◆ **ABOUT THIS EXERCISE**: Keyword search on "computer": report each line of the records that contains it.

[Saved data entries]

=====

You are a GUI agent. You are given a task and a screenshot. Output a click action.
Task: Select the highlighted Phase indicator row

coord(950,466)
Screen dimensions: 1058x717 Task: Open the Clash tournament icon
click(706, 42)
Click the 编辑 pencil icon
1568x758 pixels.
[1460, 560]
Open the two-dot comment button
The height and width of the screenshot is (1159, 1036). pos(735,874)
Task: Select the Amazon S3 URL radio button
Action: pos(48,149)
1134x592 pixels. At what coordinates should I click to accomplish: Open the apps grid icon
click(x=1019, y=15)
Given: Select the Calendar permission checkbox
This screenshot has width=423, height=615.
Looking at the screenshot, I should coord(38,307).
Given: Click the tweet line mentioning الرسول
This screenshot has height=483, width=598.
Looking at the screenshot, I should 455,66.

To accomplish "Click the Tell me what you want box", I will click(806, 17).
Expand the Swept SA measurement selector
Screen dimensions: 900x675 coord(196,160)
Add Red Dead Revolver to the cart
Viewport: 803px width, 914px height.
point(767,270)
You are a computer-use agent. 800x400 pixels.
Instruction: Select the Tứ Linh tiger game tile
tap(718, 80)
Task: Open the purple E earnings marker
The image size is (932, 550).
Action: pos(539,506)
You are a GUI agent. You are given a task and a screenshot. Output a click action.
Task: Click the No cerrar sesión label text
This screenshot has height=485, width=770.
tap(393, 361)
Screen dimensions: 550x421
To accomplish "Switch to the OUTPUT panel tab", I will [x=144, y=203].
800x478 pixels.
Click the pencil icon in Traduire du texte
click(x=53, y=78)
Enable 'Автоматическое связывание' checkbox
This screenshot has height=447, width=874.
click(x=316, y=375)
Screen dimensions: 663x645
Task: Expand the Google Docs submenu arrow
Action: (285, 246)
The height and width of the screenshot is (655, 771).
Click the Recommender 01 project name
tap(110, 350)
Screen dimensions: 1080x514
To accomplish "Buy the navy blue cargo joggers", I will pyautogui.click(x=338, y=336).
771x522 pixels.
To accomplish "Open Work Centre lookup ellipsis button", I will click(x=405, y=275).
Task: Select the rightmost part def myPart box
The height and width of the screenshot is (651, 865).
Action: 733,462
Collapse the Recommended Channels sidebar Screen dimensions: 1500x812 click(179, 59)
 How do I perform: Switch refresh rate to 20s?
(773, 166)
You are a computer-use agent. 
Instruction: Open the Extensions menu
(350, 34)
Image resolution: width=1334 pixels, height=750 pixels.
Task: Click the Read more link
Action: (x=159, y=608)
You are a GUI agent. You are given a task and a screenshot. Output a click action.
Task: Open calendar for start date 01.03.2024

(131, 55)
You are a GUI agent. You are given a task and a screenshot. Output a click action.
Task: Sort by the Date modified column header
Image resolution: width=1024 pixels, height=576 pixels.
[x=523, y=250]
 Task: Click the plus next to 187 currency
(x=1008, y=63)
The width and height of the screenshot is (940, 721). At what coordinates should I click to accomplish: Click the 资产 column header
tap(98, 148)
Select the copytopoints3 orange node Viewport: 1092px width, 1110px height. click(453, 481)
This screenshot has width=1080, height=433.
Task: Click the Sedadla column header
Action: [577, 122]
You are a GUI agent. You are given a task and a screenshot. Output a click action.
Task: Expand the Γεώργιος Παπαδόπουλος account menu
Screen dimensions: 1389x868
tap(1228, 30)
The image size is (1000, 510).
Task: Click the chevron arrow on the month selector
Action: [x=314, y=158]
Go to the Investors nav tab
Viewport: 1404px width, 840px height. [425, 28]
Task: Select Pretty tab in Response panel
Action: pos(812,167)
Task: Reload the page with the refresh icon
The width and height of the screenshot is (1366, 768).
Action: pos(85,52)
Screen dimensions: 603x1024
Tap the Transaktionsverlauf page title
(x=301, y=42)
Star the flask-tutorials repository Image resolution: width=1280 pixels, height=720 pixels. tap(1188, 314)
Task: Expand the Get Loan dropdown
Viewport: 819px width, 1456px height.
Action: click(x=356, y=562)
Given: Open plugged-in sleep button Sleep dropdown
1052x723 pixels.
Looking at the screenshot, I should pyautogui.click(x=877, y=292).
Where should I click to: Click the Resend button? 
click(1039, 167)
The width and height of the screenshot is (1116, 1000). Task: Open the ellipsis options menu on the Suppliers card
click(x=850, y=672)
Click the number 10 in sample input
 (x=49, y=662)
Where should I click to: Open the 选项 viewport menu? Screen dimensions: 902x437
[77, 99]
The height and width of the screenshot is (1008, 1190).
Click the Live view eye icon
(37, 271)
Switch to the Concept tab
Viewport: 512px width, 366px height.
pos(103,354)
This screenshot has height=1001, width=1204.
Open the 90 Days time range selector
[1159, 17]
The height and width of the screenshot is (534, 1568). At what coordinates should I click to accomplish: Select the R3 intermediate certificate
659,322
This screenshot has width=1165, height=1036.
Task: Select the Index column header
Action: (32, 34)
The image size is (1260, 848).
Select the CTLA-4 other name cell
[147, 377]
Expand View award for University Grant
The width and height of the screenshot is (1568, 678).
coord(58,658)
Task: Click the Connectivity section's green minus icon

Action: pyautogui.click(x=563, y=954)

=====

◆ **SOLUTION**:
You are a computer-use agent. 800x400 pixels.
You are a computer-use agent. 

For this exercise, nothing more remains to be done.